Emre Kongar'ın Resmi* İnternet Sitesi


Kitaplar

Green Bullet Makaleler

Green Bullet Articles in English

Sürekli Yazılar


 

AYDINLANMA

 

EMRE KONGAR

 

DİNÇ BİLGİN, TUĞBA ÖZAY VE MUSTAFA BALBAY


 

Hapishanelerde yatan insanlar ikiye ayrılır:

Tutuklular.

Hükümlüler.

Tutuklular, yargılanmaları süren ve yargılanırken "tedbir" olarak hapsedilen kişilerdir.

Bunlar genellikle kaçma olasılığı bulunan veya hakkındaki delilleri karartacağı düşünülenlerdir.

Bir de anlayabildiğim kadarıyla yargıcın, sanığın üzerine atılı suçu işlediğine ilişkin kanaati söz konusu oluyor tutuklu yargılanmalarda.

* * *

Açıklanan resmi sayılara göre Türkiye'de 100 bini aşkın tutuklu ve hükümlü var.

Türkiye'nin, tutuklu ve hükümlü sayısı bakımından AB ülkeleri arasında en üst sıralarda yer aldığı biliniyor.

Şimdi işin en vahim tarafına geliyoruz:

Türkiye'de, hapishanelerde yatanların yüzde 60'ının, henüz yargılamaları süren tutuklular olduğu bildiriliyor.

Oysa yine resmi açıklamalardan anladığımıza göre Avrupa'da bu oran yüzde 10-15 dolayındaymış.

Sonuç olarak, Türkiye'de yargılama esnasında hapsedilenlerin sayısı, yargılandıktan sonra hüküm giyerek hapsedilenlerden fazla.

Öyle anlaşılıyor ki, bizde infaz, daha yargılama aşamasında, hüküm verilmeden başlıyor.

Böyle hukuk, böyle adalet olur mu?

* * *

Ege Cansen, 28 Kasım 2009'da Hürriyet'te bu konuya eğilerek yedi soru sormuş.

Bu sorulardan sadece iki tanesini aşağıya alıyorum:

"Zanlıları tutuksuz olarak yargılayacağına tutulu olarak yargılamayı tercih eden yargıçlar, aslında zımnen bir mahkûmiyet kararı vermiş olmuyorlar mı?

Acaba yargıçlar, nasıl olsa avukatlar usul manevraları ile bu zanlıyı ya delil yetersizliğinden beraat ettirecek ya da davayı zaman aşımına sokacaklar; iyisi mi ben vicdanen suçlu bulduğum bu kişiyi, yeteri kadar içeride tutayım da adalet 'gecikmeden' tecelli etmiş olsun diye düşünüyor olamazlar mı?"

* * *

Üstelik, hapsedilen kişi hakkında kamuoyunda "herhalde suçludur" veya "mahkum oldu ki hapse atıldı" diye de bir izlenim doğuyor.
○ ○ ○ ○ ○ ○ ○
- _Çözülecek Görevler_:
[1] Tutuklu yargılama yazısına göre:
(a) Resmi sayılara göre Türkiye'de kaç tutuklu ve hükümlü var?
(b) Avrupa'da hapishanelerde yatanlar içinde tutukluların oranı ne kadar?
(c) Ege Cansen bu konudaki sorularını hangi tarihte ve hangi gazetede sormuş?
[2] Tutuklu yargılama yazısında yazar neden Türkiye'de infazın hüküm verilmeden başladığını söylüyor?
[3] Tutuklu yargılama yazısını son cümlesinden sonra sürdürün.
Sonraki satırların tutuklu yargılama yazısıyla bir ilgisi yoktur.

(Kayıtlı girdiler)
○ ○ ○ ○ ○ ○ ○
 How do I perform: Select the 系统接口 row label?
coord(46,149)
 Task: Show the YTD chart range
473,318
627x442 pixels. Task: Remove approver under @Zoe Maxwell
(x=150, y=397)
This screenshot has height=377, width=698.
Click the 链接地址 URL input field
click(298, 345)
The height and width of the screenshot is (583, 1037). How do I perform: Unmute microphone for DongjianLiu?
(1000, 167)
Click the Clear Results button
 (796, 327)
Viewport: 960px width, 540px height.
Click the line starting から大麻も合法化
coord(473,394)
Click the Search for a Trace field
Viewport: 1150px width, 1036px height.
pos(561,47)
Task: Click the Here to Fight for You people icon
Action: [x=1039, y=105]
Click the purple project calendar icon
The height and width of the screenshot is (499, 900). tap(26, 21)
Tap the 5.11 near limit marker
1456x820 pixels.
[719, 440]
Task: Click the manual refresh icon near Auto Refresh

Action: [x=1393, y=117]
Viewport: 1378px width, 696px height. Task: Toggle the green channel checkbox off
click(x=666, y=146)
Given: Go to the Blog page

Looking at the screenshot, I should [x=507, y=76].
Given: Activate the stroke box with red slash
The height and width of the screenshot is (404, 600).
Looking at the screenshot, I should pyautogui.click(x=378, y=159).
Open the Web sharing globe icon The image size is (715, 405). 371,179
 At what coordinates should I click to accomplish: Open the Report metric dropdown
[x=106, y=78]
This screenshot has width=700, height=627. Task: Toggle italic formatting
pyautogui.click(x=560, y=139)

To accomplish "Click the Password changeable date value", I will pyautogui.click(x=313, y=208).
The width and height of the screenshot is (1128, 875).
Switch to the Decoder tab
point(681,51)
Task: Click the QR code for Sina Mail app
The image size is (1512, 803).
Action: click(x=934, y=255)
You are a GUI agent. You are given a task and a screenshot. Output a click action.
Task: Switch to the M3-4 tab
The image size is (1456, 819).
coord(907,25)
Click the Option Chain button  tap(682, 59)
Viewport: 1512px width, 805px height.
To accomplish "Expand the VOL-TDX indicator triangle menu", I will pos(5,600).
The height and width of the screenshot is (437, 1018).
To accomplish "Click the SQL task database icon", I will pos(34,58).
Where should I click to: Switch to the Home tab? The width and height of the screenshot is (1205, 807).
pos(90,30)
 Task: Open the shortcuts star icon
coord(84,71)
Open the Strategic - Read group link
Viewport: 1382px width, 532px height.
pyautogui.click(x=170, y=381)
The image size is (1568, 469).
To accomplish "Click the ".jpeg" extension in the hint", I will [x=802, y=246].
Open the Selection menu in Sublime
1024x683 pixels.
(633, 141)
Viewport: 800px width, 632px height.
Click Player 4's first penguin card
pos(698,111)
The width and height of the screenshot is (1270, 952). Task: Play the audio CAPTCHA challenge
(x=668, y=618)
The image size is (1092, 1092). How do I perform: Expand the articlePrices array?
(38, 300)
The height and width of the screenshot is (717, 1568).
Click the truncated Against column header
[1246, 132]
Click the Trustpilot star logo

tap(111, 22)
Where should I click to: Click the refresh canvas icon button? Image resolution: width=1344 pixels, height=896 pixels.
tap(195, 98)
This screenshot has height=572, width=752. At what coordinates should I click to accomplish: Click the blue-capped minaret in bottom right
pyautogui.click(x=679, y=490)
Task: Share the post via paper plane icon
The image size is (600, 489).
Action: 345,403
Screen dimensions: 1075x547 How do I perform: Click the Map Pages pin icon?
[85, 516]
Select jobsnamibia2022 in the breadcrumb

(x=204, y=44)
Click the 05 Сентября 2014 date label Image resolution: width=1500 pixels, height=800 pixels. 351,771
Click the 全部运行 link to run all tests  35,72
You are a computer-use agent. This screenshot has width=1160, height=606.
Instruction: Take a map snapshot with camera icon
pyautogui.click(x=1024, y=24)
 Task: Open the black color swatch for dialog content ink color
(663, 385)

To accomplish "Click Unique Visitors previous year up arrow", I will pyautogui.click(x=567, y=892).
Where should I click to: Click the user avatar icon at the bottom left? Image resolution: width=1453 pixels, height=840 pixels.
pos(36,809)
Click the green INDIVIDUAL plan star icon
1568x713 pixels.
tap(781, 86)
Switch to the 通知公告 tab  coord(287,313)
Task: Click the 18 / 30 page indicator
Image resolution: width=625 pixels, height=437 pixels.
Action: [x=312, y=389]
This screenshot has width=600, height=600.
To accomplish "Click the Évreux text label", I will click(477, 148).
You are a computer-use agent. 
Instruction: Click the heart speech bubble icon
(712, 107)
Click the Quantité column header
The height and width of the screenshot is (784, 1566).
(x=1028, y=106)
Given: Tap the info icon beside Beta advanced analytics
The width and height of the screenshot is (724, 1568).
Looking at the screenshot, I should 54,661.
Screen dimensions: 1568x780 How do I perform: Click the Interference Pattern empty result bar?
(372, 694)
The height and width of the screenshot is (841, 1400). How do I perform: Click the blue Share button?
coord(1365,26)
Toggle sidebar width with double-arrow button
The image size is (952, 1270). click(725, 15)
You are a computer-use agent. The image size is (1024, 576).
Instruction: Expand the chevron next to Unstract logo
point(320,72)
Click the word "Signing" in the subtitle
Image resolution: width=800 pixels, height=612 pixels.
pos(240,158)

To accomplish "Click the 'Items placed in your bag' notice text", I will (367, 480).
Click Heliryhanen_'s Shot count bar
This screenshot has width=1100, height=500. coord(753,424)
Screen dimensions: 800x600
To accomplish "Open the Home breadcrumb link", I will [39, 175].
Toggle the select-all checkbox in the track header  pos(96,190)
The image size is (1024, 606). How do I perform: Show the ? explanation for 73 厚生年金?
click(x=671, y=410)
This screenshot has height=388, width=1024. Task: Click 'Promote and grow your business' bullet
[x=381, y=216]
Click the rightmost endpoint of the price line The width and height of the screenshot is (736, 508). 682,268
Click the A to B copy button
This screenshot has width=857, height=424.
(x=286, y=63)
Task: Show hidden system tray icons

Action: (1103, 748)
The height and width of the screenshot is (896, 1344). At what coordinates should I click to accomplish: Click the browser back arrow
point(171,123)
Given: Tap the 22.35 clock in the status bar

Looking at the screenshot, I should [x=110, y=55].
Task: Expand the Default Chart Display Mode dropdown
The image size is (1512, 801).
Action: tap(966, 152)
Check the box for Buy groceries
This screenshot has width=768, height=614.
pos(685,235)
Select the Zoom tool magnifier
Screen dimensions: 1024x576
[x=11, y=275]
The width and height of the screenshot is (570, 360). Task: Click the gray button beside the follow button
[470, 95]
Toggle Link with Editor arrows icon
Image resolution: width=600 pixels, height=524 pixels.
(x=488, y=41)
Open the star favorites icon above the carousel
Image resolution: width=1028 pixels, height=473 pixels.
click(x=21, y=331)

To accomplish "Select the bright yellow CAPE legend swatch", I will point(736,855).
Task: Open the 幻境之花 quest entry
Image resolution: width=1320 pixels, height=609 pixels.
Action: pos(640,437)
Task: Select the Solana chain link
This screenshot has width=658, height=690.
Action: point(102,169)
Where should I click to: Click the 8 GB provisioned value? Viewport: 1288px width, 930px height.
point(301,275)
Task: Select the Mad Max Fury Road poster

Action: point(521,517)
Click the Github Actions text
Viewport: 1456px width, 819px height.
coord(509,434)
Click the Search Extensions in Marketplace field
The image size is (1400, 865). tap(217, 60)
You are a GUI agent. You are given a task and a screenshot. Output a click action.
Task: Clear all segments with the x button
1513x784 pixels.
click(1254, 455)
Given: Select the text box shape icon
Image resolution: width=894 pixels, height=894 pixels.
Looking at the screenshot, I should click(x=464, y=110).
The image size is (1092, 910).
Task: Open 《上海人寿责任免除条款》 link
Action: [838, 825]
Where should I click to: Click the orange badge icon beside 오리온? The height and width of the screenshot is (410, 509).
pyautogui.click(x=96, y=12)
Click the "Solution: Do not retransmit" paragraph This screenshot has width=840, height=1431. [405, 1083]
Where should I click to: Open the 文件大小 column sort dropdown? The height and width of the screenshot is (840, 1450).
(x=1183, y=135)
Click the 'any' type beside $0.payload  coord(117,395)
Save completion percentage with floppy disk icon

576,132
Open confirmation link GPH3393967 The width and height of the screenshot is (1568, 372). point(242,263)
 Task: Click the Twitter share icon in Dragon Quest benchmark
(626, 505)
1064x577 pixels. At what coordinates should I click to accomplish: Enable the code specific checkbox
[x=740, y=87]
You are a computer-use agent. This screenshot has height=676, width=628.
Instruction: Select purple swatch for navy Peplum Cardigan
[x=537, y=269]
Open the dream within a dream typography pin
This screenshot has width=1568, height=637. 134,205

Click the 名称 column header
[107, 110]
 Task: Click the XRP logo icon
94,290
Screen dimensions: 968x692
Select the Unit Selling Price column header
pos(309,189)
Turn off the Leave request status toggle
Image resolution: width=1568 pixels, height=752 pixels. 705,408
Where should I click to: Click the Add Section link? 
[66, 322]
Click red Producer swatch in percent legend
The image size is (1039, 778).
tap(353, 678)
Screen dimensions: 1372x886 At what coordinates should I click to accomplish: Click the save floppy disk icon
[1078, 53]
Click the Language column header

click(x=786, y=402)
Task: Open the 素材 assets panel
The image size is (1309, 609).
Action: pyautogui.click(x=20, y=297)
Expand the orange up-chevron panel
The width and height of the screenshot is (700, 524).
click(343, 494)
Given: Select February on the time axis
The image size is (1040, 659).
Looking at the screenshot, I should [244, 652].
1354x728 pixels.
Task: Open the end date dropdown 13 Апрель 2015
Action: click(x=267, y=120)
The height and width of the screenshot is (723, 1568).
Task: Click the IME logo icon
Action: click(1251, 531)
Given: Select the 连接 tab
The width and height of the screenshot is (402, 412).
○ ○ ○ ○ ○ ○ ○
- _Görev Sonuçları_:
[1]
(a) 100 bini aşkın.
(b) Yüzde 10-15 dolayında.
(c) 28 Kasım 2009'da, Hürriyet'te.

[2] Türkiye'de hapishanelerde yatanların yüzde 60'ı henüz yargılamaları süren tutuklulardır. Bu yüzden yargılama sırasında hapsedilenlerin sayısı, hüküm giyerek hapsedilenlerden fazladır.

[3]
Utanarak itiraf etmeliyim ki bütün dikkatime ve duyarlılığıma karşın ben de aynı tuzağa düştüm:

Yorum Farkı programında eski medya patronu Dinç Bilgin'in "mahkum olduğunu ve hapsedildiğini" söyledim.

Ertesi gün Dinç Bilgin'in telefonundan öğrendim ki, "hapse girdiği" doğruymuş ama "hükümlü" değil "tutuklu" olarak hapsedilmiş.

"Mahkum olmamış" çünkü dava henüz devam ediyormuş.

On buçuk ay "tutuklu" kalmış.

Tabii derhal programda bu düzeltmeyi yaptım ama çok utandım.

Tuğba Özay olayı ise bir başka örnek.

Üstelik de yürek yakan bir örnek.

Bir çete üyesi olmakla suçlanan bu manken kızımız yargılanırken "tutuklanarak" hapse atılıyor.

Altı aya yakın bir süre hapiste kaldıktan sonra, tahliye ediliyor...

Ve dava sonuçlanınca da beraat ediyor!

Böylece "suçsuz yere hapis yattığı" mahkeme tarafından tescil ediliyor.

Tuğba Özay olayı, "tutuklu" olarak yargılanan Mustafa Balbay'ın da dikkatini çekmiş.

Silivri'deki savunması sırasında Tuğba Özay'ın manken olmasına da esprili bir gönderme yaparak "O davada manken Tuğba Özay, ilk başta tutuklanmıştı ve 6 ay cezaevinde kaldıktan sonra tahliye edildi. Önceki günkü davada da Tuğba Özay beraat ederken, tutuksuz yargılanan İbrahim Tatlıses ve Alişan ise hüküm giydi. Cezaları ertelendi. Biz bu davanın mankeni miyiz? Tahliyemi talep ediyorum" demiş.

Türkiye'de hukuk, hüküm giyecekleri tutuksuz yargılayan, beraat edecekleri tutuklayan bir adalet anlayışını mı yansıtıyor?

Bu mudur Hukuk Devleti?

Bu mudur Adalet?

Bu mudur Demokrasi?


  Bu siteden yapılacak alıntılarda kaynak gösterilmesi ahlak kurallarına uygun olacaktır.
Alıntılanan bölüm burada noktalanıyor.